What you are asked to do:
Exact copies of all the lines below are required.

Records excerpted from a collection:
====

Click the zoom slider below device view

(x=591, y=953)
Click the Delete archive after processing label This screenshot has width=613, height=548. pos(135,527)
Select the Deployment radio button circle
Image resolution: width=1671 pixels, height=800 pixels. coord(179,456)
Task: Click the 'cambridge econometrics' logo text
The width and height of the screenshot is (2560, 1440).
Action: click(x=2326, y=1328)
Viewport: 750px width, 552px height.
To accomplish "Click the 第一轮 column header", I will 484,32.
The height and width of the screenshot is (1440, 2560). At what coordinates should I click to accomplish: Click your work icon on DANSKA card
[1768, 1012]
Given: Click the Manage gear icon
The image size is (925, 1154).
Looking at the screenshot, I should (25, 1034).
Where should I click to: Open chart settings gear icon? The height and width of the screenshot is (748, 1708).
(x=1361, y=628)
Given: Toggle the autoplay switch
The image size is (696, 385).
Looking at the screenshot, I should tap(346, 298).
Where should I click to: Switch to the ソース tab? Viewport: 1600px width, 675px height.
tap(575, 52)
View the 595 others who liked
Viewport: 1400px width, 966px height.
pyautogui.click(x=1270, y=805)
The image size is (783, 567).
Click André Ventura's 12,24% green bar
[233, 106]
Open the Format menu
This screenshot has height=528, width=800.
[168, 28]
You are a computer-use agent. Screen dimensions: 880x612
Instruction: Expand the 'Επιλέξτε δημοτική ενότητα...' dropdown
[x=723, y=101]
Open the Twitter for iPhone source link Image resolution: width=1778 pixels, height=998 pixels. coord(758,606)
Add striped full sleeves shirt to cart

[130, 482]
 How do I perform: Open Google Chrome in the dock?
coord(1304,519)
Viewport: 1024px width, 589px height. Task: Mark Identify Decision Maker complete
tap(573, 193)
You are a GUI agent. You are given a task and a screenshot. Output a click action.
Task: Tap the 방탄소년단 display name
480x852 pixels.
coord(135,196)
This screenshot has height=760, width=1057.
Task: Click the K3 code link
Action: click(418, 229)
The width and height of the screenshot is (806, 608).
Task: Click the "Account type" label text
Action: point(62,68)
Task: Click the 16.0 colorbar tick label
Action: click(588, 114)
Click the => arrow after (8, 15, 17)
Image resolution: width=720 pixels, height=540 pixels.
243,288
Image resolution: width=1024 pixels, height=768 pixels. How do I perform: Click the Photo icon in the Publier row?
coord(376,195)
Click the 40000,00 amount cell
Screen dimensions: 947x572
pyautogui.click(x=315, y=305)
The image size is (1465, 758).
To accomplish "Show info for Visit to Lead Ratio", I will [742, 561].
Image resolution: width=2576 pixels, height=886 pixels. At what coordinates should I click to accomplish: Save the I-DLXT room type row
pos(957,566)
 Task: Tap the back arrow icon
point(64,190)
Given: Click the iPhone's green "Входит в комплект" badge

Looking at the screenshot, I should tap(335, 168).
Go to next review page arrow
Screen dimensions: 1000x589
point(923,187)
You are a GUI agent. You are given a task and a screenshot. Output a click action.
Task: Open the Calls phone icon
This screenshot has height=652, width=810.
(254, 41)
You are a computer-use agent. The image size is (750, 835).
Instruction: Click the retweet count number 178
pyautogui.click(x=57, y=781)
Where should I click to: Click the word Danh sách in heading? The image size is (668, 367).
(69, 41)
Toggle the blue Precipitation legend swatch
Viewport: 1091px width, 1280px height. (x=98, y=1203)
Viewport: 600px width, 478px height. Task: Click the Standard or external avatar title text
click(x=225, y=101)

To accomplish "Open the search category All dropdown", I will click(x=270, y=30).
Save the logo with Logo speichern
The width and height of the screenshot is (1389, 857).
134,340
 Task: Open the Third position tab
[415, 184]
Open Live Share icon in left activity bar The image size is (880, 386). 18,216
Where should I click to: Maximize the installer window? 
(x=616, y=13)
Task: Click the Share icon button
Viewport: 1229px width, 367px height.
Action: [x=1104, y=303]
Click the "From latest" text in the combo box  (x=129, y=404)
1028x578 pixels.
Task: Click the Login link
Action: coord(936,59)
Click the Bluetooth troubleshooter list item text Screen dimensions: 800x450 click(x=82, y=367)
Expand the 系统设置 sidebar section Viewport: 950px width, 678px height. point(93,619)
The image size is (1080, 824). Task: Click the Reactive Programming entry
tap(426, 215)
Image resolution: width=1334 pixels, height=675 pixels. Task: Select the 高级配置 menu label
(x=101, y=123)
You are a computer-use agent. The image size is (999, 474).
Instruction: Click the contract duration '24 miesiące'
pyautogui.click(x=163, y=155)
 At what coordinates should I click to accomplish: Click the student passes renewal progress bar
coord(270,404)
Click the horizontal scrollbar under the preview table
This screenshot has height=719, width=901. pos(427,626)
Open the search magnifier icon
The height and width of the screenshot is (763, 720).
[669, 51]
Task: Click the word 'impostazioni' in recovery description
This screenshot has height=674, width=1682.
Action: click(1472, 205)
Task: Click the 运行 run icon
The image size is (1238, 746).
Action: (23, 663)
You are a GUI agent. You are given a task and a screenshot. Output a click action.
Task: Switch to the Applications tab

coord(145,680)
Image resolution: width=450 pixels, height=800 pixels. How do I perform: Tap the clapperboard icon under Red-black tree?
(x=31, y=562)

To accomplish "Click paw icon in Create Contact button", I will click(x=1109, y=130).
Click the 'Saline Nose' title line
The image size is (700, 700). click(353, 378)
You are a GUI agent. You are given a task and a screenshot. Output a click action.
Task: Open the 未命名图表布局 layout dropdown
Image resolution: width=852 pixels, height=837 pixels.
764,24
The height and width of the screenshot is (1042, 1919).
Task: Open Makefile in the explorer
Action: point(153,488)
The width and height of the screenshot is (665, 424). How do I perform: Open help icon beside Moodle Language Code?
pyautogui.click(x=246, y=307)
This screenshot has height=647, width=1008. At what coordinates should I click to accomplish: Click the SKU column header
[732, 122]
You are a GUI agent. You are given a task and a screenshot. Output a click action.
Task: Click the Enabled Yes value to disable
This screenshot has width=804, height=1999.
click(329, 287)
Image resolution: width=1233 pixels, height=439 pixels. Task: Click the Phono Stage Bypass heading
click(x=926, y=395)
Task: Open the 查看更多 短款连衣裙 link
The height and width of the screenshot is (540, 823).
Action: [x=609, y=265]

====

Task output:
Click the zoom slider below device view

(x=591, y=953)
Click the Delete archive after processing label This screenshot has width=613, height=548. pos(135,527)
Select the Deployment radio button circle
Image resolution: width=1671 pixels, height=800 pixels. coord(179,456)
Task: Click the 'cambridge econometrics' logo text
The width and height of the screenshot is (2560, 1440).
Action: click(x=2326, y=1328)
Viewport: 750px width, 552px height.
To accomplish "Click the 第一轮 column header", I will 484,32.
The height and width of the screenshot is (1440, 2560). At what coordinates should I click to accomplish: Click your work icon on DANSKA card
[1768, 1012]
Given: Click the Manage gear icon
The image size is (925, 1154).
Looking at the screenshot, I should (25, 1034).
Where should I click to: Open chart settings gear icon? The height and width of the screenshot is (748, 1708).
(x=1361, y=628)
Given: Toggle the autoplay switch
The image size is (696, 385).
Looking at the screenshot, I should tap(346, 298).
Where should I click to: Switch to the ソース tab? Viewport: 1600px width, 675px height.
tap(575, 52)
View the 595 others who liked
Viewport: 1400px width, 966px height.
pyautogui.click(x=1270, y=805)
The image size is (783, 567).
Click André Ventura's 12,24% green bar
[233, 106]
Open the Format menu
This screenshot has height=528, width=800.
[168, 28]
You are a computer-use agent. Screen dimensions: 880x612
Instruction: Expand the 'Επιλέξτε δημοτική ενότητα...' dropdown
[x=723, y=101]
Open the Twitter for iPhone source link Image resolution: width=1778 pixels, height=998 pixels. coord(758,606)
Add striped full sleeves shirt to cart

[130, 482]
 How do I perform: Open Google Chrome in the dock?
coord(1304,519)
Viewport: 1024px width, 589px height. Task: Mark Identify Decision Maker complete
tap(573, 193)
You are a GUI agent. You are given a task and a screenshot. Output a click action.
Task: Tap the 방탄소년단 display name
480x852 pixels.
coord(135,196)
This screenshot has height=760, width=1057.
Task: Click the K3 code link
Action: click(418, 229)
The width and height of the screenshot is (806, 608).
Task: Click the "Account type" label text
Action: point(62,68)
Task: Click the 16.0 colorbar tick label
Action: click(588, 114)
Click the => arrow after (8, 15, 17)
Image resolution: width=720 pixels, height=540 pixels.
243,288
Image resolution: width=1024 pixels, height=768 pixels. How do I perform: Click the Photo icon in the Publier row?
coord(376,195)
Click the 40000,00 amount cell
Screen dimensions: 947x572
pyautogui.click(x=315, y=305)
The image size is (1465, 758).
To accomplish "Show info for Visit to Lead Ratio", I will [742, 561].
Image resolution: width=2576 pixels, height=886 pixels. At what coordinates should I click to accomplish: Save the I-DLXT room type row
pos(957,566)
 Task: Tap the back arrow icon
point(64,190)
Given: Click the iPhone's green "Входит в комплект" badge

Looking at the screenshot, I should tap(335, 168).
Go to next review page arrow
Screen dimensions: 1000x589
point(923,187)
You are a GUI agent. You are given a task and a screenshot. Output a click action.
Task: Open the Calls phone icon
This screenshot has height=652, width=810.
(254, 41)
You are a computer-use agent. The image size is (750, 835).
Instruction: Click the retweet count number 178
pyautogui.click(x=57, y=781)
Where should I click to: Click the word Danh sách in heading? The image size is (668, 367).
(69, 41)
Toggle the blue Precipitation legend swatch
Viewport: 1091px width, 1280px height. (x=98, y=1203)
Viewport: 600px width, 478px height. Task: Click the Standard or external avatar title text
click(x=225, y=101)

To accomplish "Open the search category All dropdown", I will click(x=270, y=30).
Save the logo with Logo speichern
The width and height of the screenshot is (1389, 857).
134,340
 Task: Open the Third position tab
[415, 184]
Open Live Share icon in left activity bar The image size is (880, 386). 18,216
Where should I click to: Maximize the installer window? 
(x=616, y=13)
Task: Click the Share icon button
Viewport: 1229px width, 367px height.
Action: [x=1104, y=303]
Click the "From latest" text in the combo box  (x=129, y=404)
1028x578 pixels.
Task: Click the Login link
Action: coord(936,59)
Click the Bluetooth troubleshooter list item text Screen dimensions: 800x450 click(x=82, y=367)
Expand the 系统设置 sidebar section Viewport: 950px width, 678px height. point(93,619)
The image size is (1080, 824). Task: Click the Reactive Programming entry
tap(426, 215)
Image resolution: width=1334 pixels, height=675 pixels. Task: Select the 高级配置 menu label
(x=101, y=123)
You are a computer-use agent. The image size is (999, 474).
Instruction: Click the contract duration '24 miesiące'
pyautogui.click(x=163, y=155)
 At what coordinates should I click to accomplish: Click the student passes renewal progress bar
coord(270,404)
Click the horizontal scrollbar under the preview table
This screenshot has height=719, width=901. pos(427,626)
Open the search magnifier icon
The height and width of the screenshot is (763, 720).
[669, 51]
Task: Click the word 'impostazioni' in recovery description
This screenshot has height=674, width=1682.
Action: click(1472, 205)
Task: Click the 运行 run icon
The image size is (1238, 746).
Action: (23, 663)
You are a GUI agent. You are given a task and a screenshot. Output a click action.
Task: Switch to the Applications tab

coord(145,680)
Image resolution: width=450 pixels, height=800 pixels. How do I perform: Tap the clapperboard icon under Red-black tree?
(x=31, y=562)

To accomplish "Click paw icon in Create Contact button", I will click(x=1109, y=130).
Click the 'Saline Nose' title line
The image size is (700, 700). click(353, 378)
You are a GUI agent. You are given a task and a screenshot. Output a click action.
Task: Open the 未命名图表布局 layout dropdown
Image resolution: width=852 pixels, height=837 pixels.
764,24
The height and width of the screenshot is (1042, 1919).
Task: Open Makefile in the explorer
Action: point(153,488)
The width and height of the screenshot is (665, 424). How do I perform: Open help icon beside Moodle Language Code?
pyautogui.click(x=246, y=307)
This screenshot has height=647, width=1008. At what coordinates should I click to accomplish: Click the SKU column header
[732, 122]
You are a GUI agent. You are given a task and a screenshot. Output a click action.
Task: Click the Enabled Yes value to disable
This screenshot has width=804, height=1999.
click(329, 287)
Image resolution: width=1233 pixels, height=439 pixels. Task: Click the Phono Stage Bypass heading
click(x=926, y=395)
Task: Open the 查看更多 短款连衣裙 link
The height and width of the screenshot is (540, 823).
Action: [x=609, y=265]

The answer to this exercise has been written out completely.